Ça se passe dans un de ces salons contemporains conçus par un architecte qui satisfait un besoin de modernité dans lequel il sait bien que personne ne s’épanouira. C’est un lieu sans chaleur, d’un blanc parfois aveuglant, qui tâche les yeux comme quand on fixe trop longuement un paysage enneigé et qui rappelle le Carré blanc sur fond blanc de Malevitch – cette ultime impasse du modernisme. C’est là, dans une scénographie signée Christian Klein qui reproduit à merveille l’encagement et l’asphyxie que ressent Hedda Gabler, avec en arrière-fond un jardin où clapotent l’eau et la liberté, invisibles ou presque au regard du spectateur, c’est là que se déroulera un drame qui mènera à une autre impasse, plus existentielle, plus tragique aussi.
Vieille de plus de 130 ans, „Hedda Gabler“ marque un sommet de noirceur dans l’œuvre d’Ibsen, le réalisme de l’auteur y rencontrant l’énigme d’un personnage que beaucoup pensent encore insondable de nos jours. Orpheline d’un père général, Hedda Gabler (une impassible Myriam Muller) revient d’un voyage de noces qu’elle a passé dans l’ennui sidéral avec son mari Jörgen Tesman (Tom Leick-Burns), un jeune homme ambitieux pour lequel elle n’éprouve que dédain et qui n’arrive qu’à l’ennuyer – le constat le plus désolant et radical de son voyage de noces, c’est qu’il lui paraît „insupportable“ de partager „éternellement et toujours (…) la compagnie d’une seule et même personne“. Ressemblant de près à Charles Bovary, Tesman est pourtant plus ambitieux, qui vient de s’endetter pour offrir à sa femme la maison de ses rêves et qui a passé le voyage de noces plongé dans la lecture et l’écriture, comptant sur son avancée dans le milieu académique pour éponger ses dettes.
L’amour, ce „mot poisseux“
Le microcosme dans lequel le couple commence à retrouver ses repères tant bien que mal – alors que Jörgen s’extasie en découvrant leur nouvelle propriété et qu’il est choyé par tante Julie (Nicole Dogué), Hedda trouve encombrante la présence de la tante-poule, considère que son vieux piano détonne dans le salon et paraît peu satisfaite des prestations de la bonne (Hana Sofia Lopes) –, ce microcosme est déstabilisé illico presto par l’arrivée de Theia Elvsted (Jeanne Werner), qui a quitté mari et enfants pour vivre une idylle intello-romantique avec le torturé Ejlert Lovborg (Valéry Plancke).
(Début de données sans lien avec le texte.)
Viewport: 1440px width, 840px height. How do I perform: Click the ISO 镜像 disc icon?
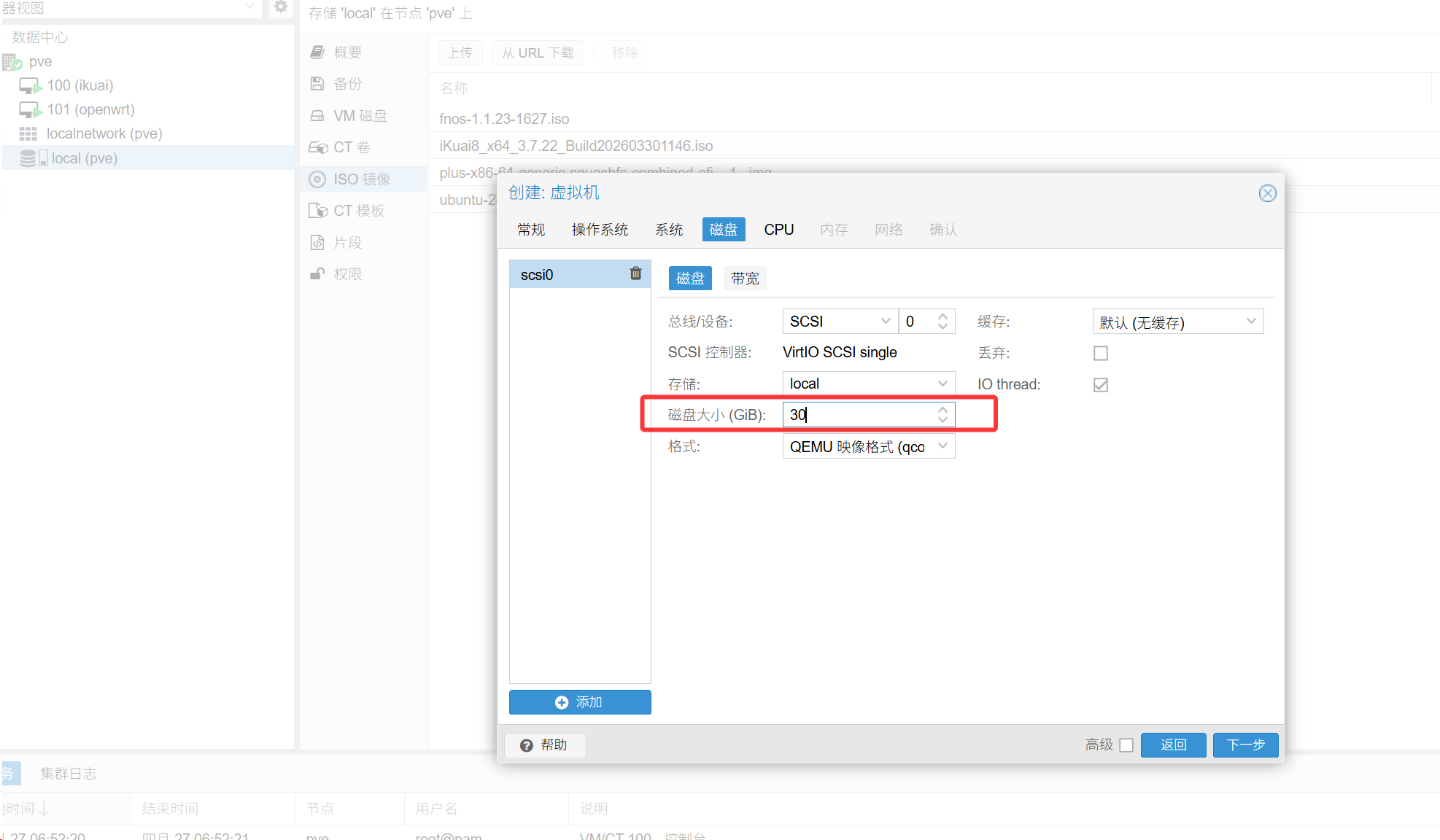tap(317, 179)
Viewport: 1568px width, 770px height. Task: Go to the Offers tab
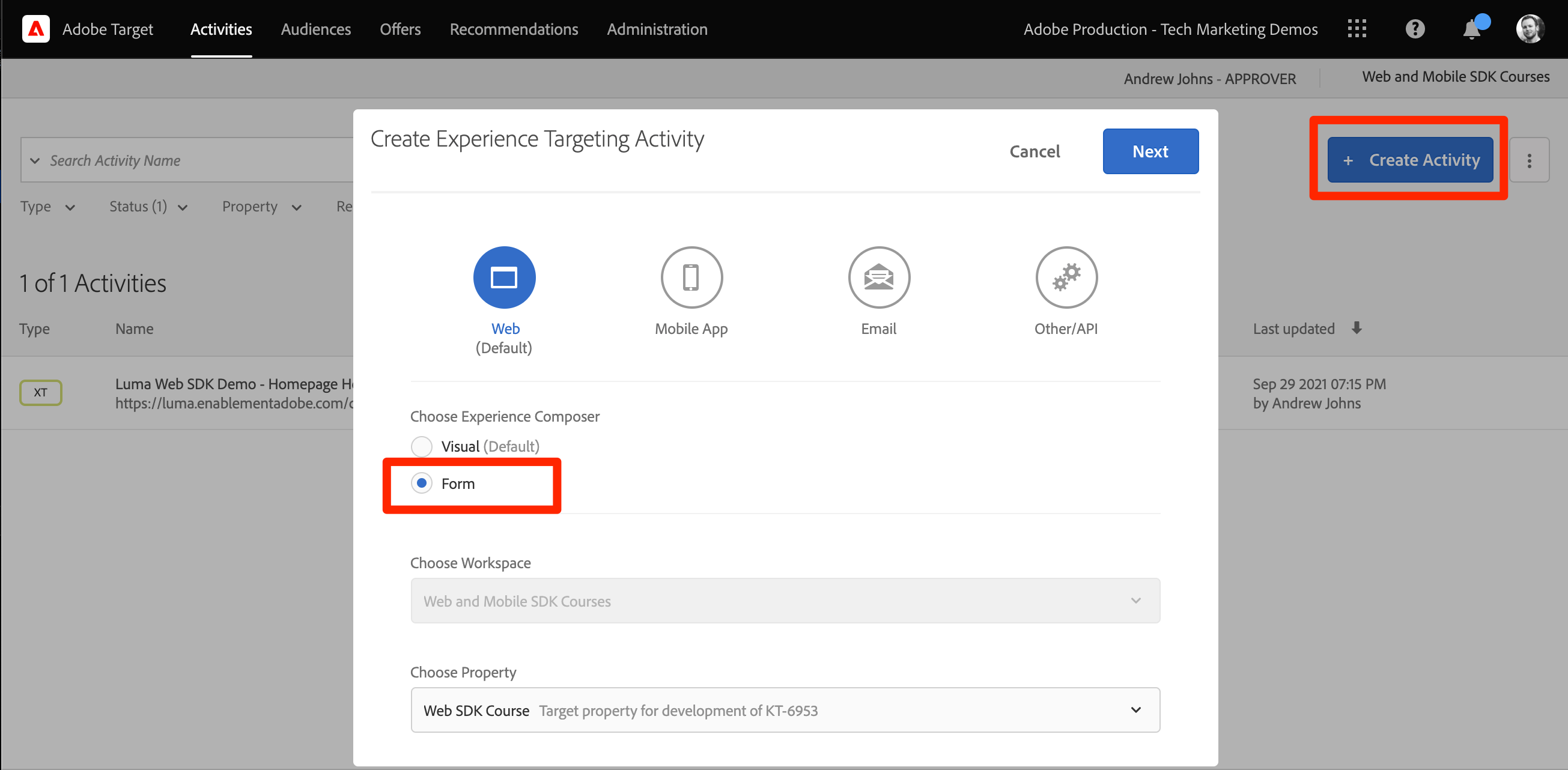tap(400, 29)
Très proche de Hedda avant de sombrer dans l’alcool et la débauche, ce dernier vit un second (et sobre) printemps: Lovborg vient de publier le livre dont on parle et qui connaît déjà une suite sous forme de manuscrit – un texte qui serait encore plus audacieux et révolutionnaire que le précédent, qui parlait de l’histoire des civilisations, car s’inscrivant dans une discipline que nous appelons aujourd’hui prospective et qui n’existait pas encore au temps de l’écriture de la pièce.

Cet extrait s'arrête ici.